Do. Reflect. Learn. Repeat. (moved to zsoldosp.eu): September 2011

It's common for migration projects (a.k.a.: rewrite) to specify scope initially as "to behave the same way as the old system does". Thus the testing approach to automatically compare the new system's results to the old system's seems to be a perfect choice (of course, in addition to the data migration, calculations should be reconciled too - at least for the records that were calculated using the latest version of the old system).

However, once the application goes live and the old one is decommissioned, we cannot rely on these tests anymore (there is no old system anymore), and we have no regression suite to rely on for the future change requests/enhancements.

Just to avoid any misunderstanding: I don't advocate not having automated reconciliation checks (verifications), on the contrary, I think they are immensely valuable. We can write the best specifications/code, but still miss some details, which, luckily for us, do pop up in the real data. These automated checks give everyone on the project team the peace of mind they so need before go-live.

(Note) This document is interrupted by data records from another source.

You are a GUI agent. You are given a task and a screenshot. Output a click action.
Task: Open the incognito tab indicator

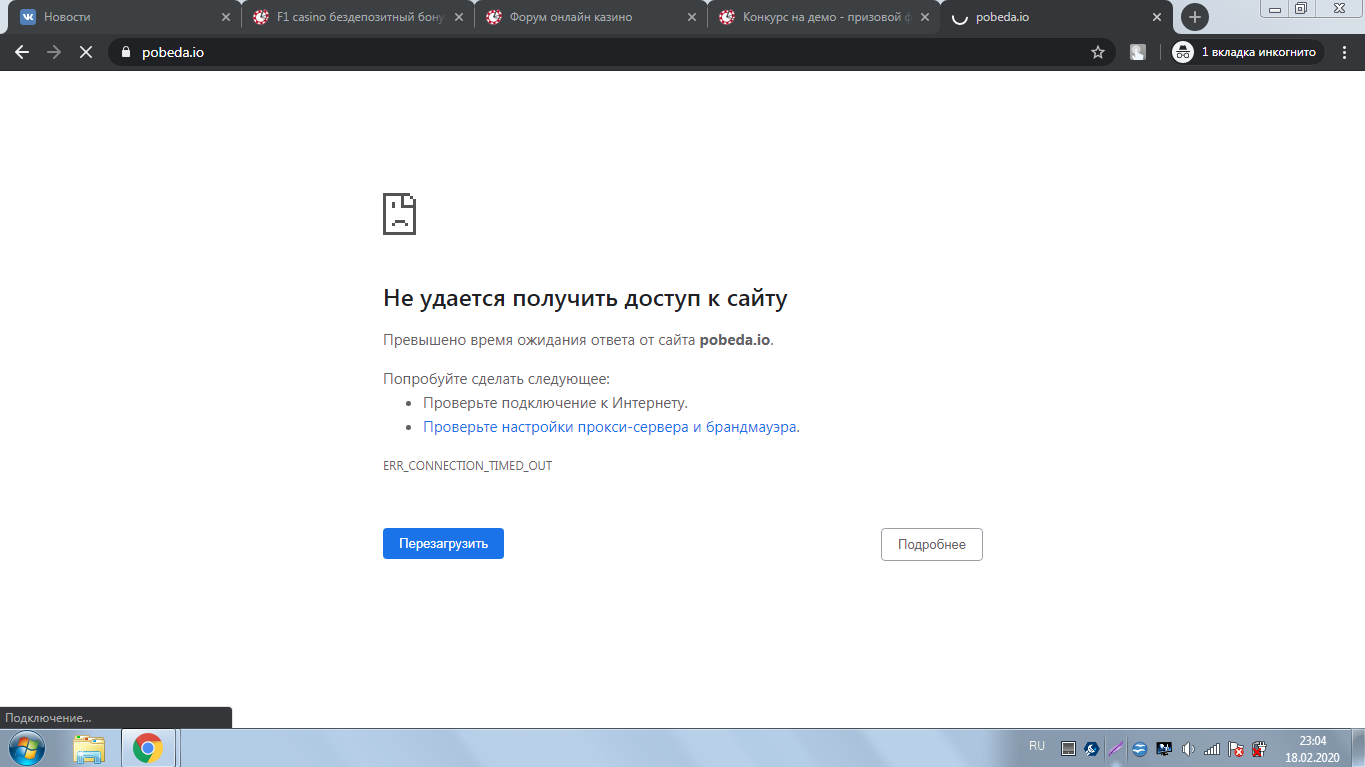tap(1247, 52)
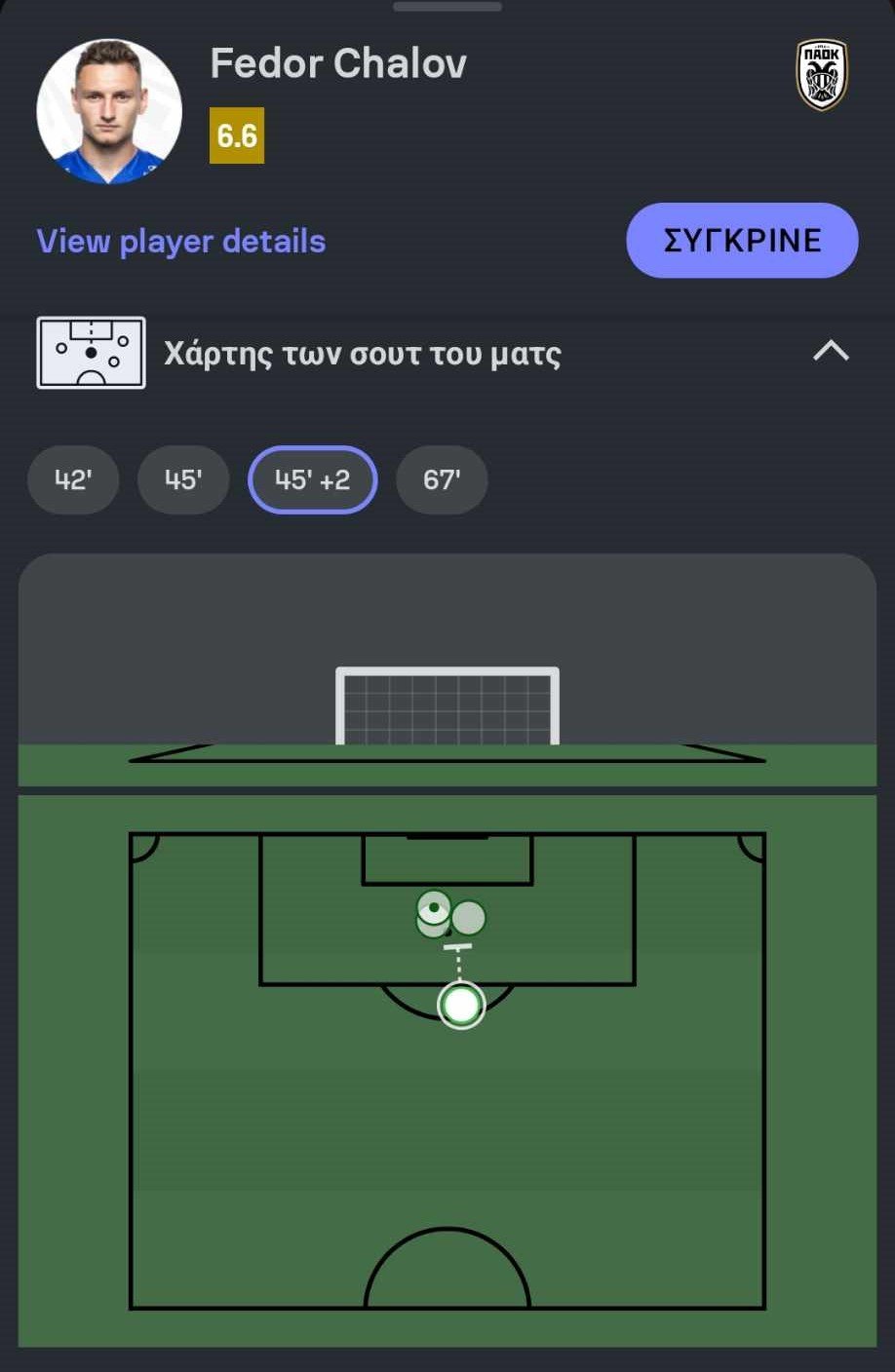Collapse the shot map section
Viewport: 895px width, 1372px height.
[831, 351]
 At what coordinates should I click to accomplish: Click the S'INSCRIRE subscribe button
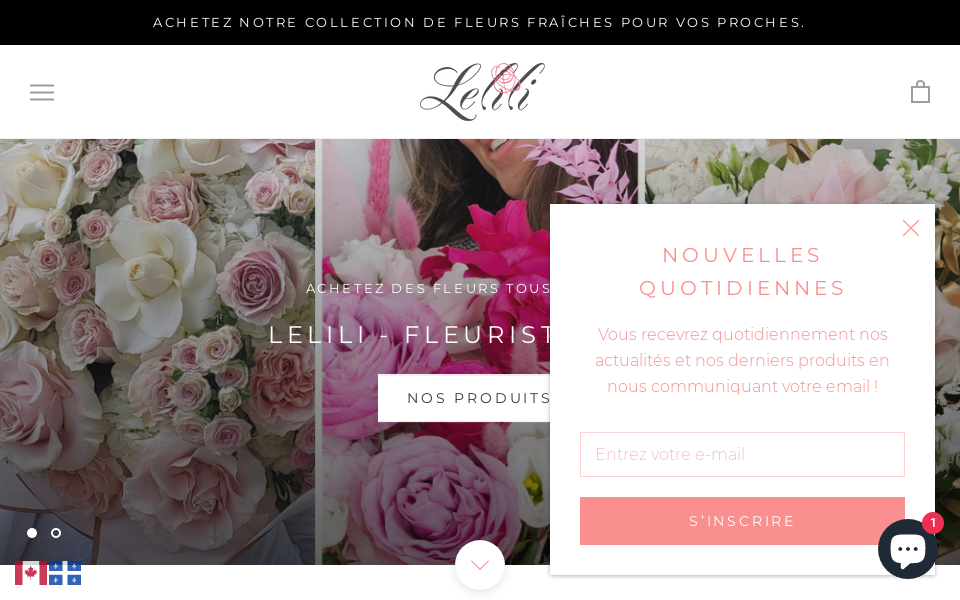742,521
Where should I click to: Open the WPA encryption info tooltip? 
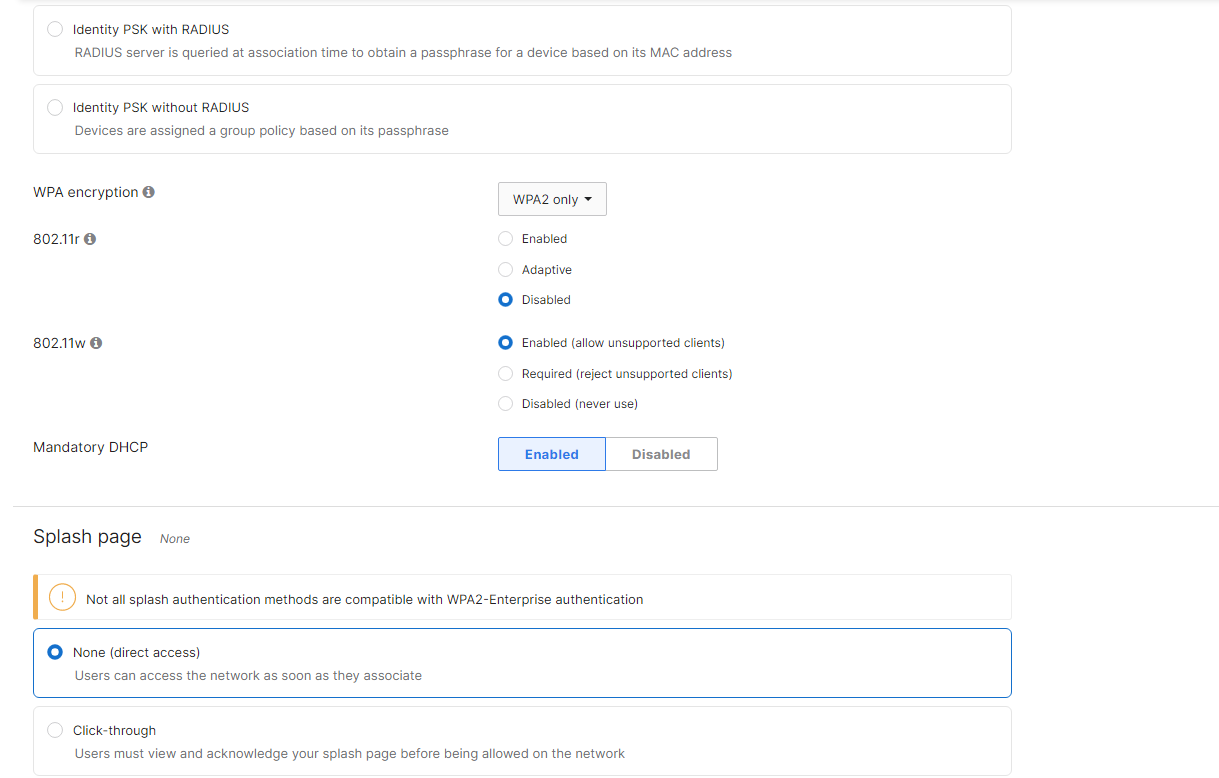148,192
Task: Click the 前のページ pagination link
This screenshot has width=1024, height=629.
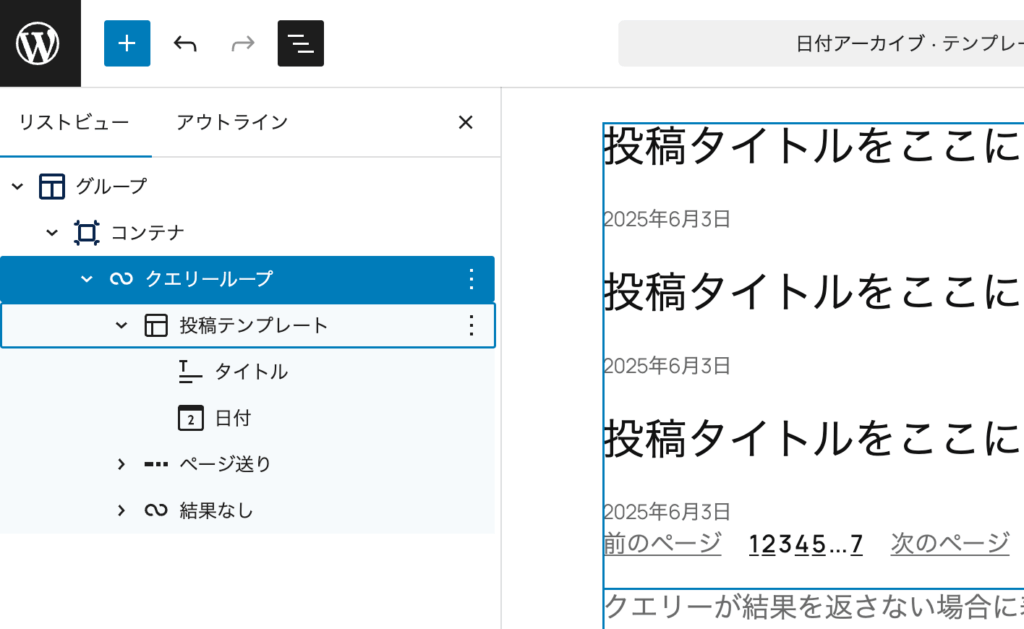Action: 662,543
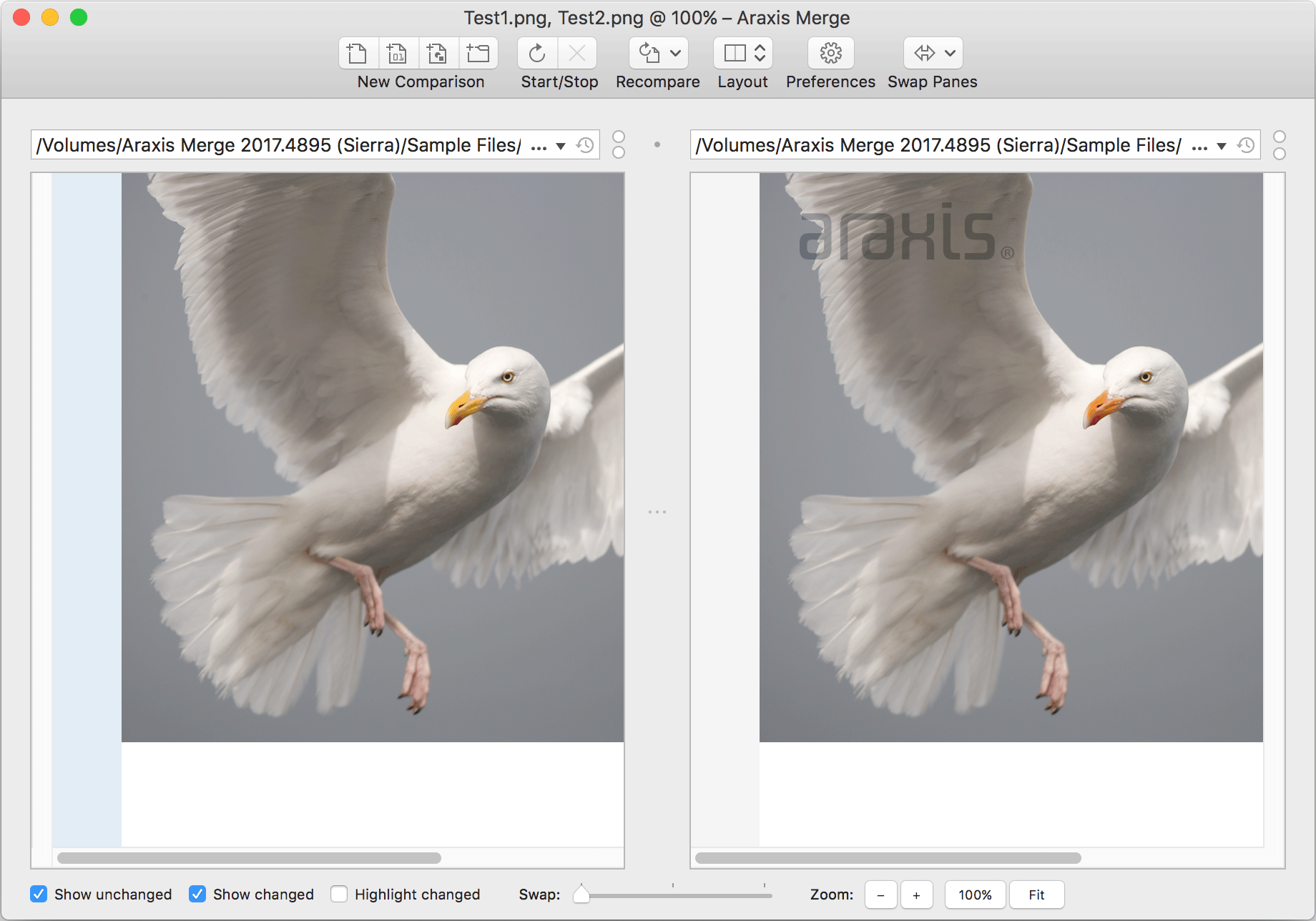Expand the Swap Panes dropdown arrow
1316x921 pixels.
[951, 53]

The point I'm trying to make here is that while these checks are essential, they are not enough for the long term health of the system. These are a good starting point, but just as we do with the specifications, as we work on the new system, when we find and uncovered logic case (e.g.: as part of the calculation reconciliation), we need to add a test case to the new application's test suite to ensure proper regression coverage that we can rely on in the years to come. And adding this test case is easy - we can just copypaste (after making it anonymous of course) the input that caused the problem with the verification into the unit/functional tests, implement the missing functionality, and move on. But saving on these few seconds costs a lot later down the road.

Unit/functional/integration/system tests are supposed to be self contained - we would like to create (a) clean database(s), which we put into a known state before the tests (some frameworks support this out of the box, e.g.: Django, but we can easily implement this ourselves). Migration reconciliations, by their very nature, need to work on the live (snapshot) data. Also, as described earlier, these reconciliation tests are temporary artifacts, while the other tests supposed to be permanent (at least until the client decides to change the requirements). Separation of Concerns also applies to the test suite - running tests in the same suite with different assumptions (live db we shouldn't touch vs. empty test db we can read/write as we wish) is more than risky - keep them physically separated, both at runtime and in source control.

Even if the delivered project could be summed up in that vague sentence (does what the old does), this summary is never true - few start rewrite projects just to get the exact same functionality. Usually these projects are sponsored because the old application became unmaintainable and the client is missing opportunities, because the software is not supporting, but hindering their goals. Without the self-contained test suite, our shiny new migrated application is going to become another one of these.